### WHAT THE TASK ASKS
Without the pictures, print the lines from the one holding "Task: Click the left handle of range slider" through the last line below, both included, exactly as they stand.

Stored dataset items:
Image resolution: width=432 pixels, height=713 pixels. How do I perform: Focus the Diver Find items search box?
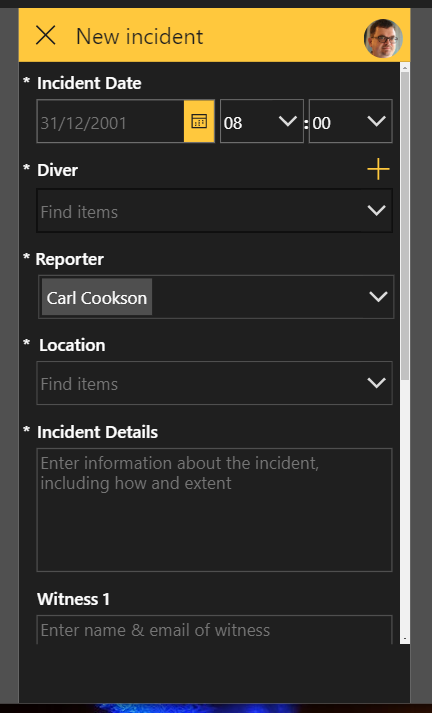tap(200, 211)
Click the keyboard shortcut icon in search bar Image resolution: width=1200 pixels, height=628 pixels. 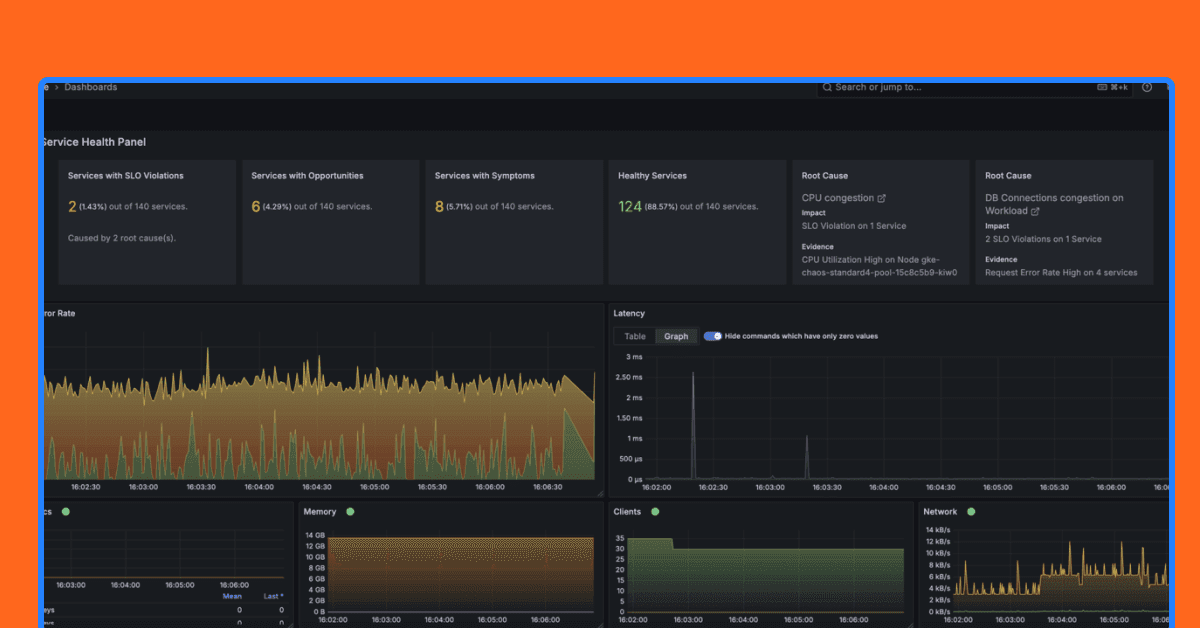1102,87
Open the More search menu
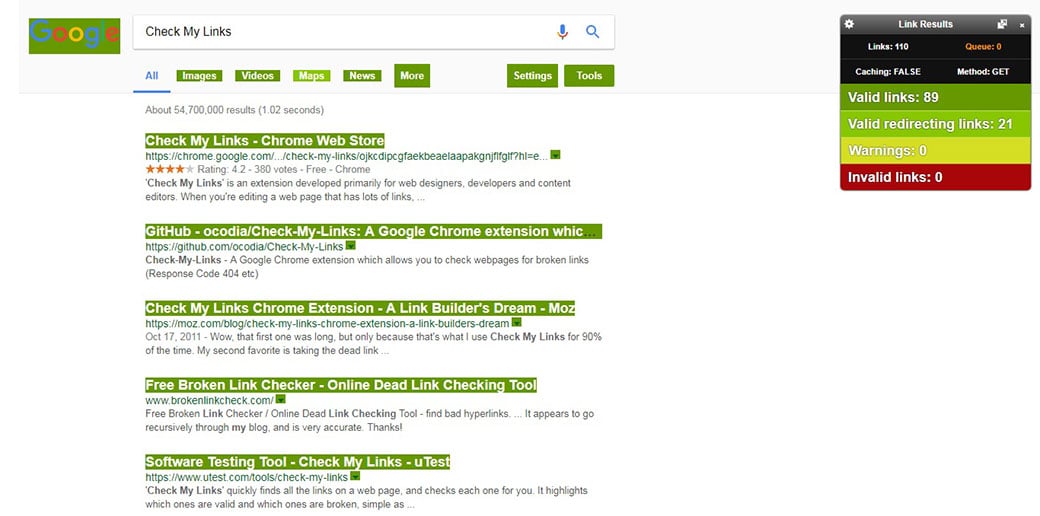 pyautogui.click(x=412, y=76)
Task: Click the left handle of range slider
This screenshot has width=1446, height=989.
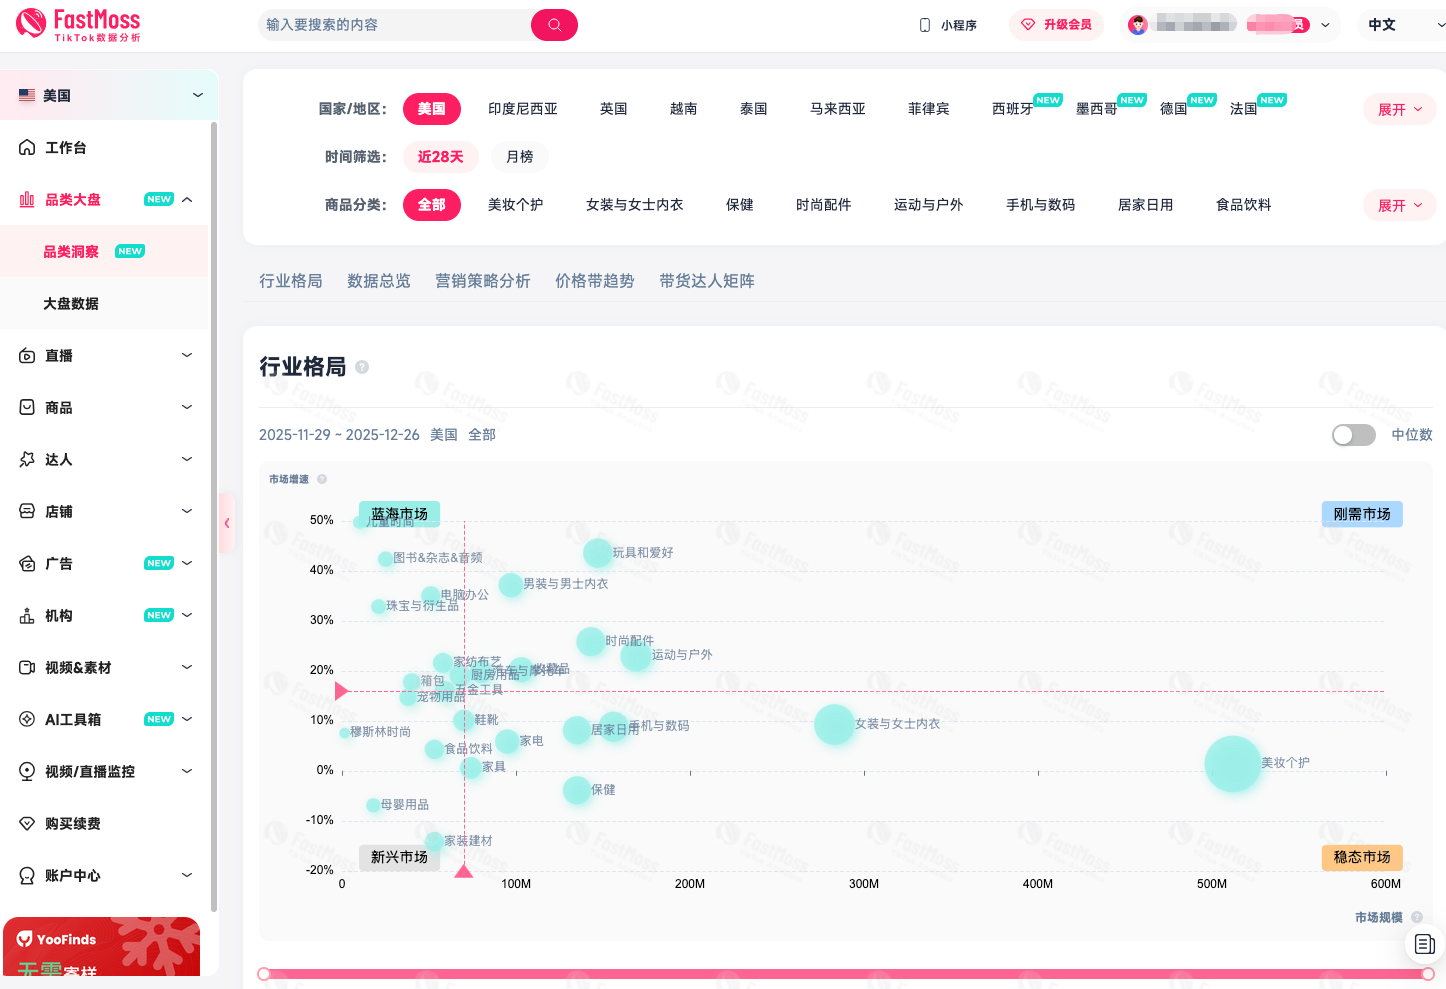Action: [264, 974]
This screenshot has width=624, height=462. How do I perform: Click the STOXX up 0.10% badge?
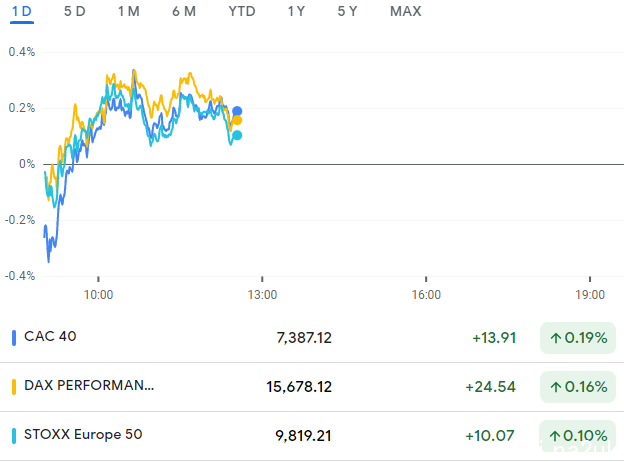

### COMPLETED TASK
Task: Click the left handle of range slider
This screenshot has width=1446, height=989.
Action: [264, 974]
This screenshot has width=624, height=462. How do I perform: Click the STOXX up 0.10% badge?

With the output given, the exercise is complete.